I interpret this description as saying that a variable that contains a instantiated class will affect the original class when modifications are done to the new variable. Meaning, it is not copying the original object. But the examples given are confusing me:
Example 19.5. Object Assignment
<?php
$assigned = $instance;
$reference =& $instance;
$instance->var = '$assigned will have this value';
$instance = null; // $instance and $reference become null
var_dump($instance);
var_dump($reference);
var_dump($assigned);
?>
The above example will output:
NULL
NULL
object(SimpleClass)#1 (1) {
["var"]=>
string(30) "$assigned will have this value"
}
If $instance is set to equal null, shouldn't $assigned equal null as well? It just said above that it accesses the same instance as the original object that was assigned.
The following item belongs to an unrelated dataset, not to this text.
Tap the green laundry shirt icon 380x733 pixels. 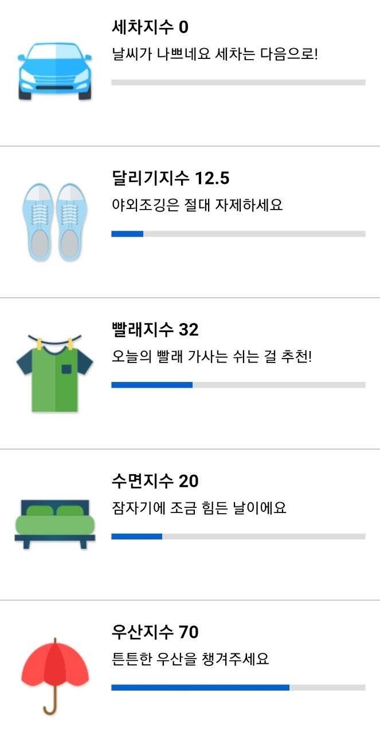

This whole part is confusing to me:
$instance->var = '$assigned will have this value';
$instance = null; // $instance and $reference become null
In the first one, $assigned gets changed, yet in the second one only $instance and $reference change, why? The only thing that comes to mind is that $assigned is a copy, but says it's not. I understand why $reference is being changed because of being passed by reference (&).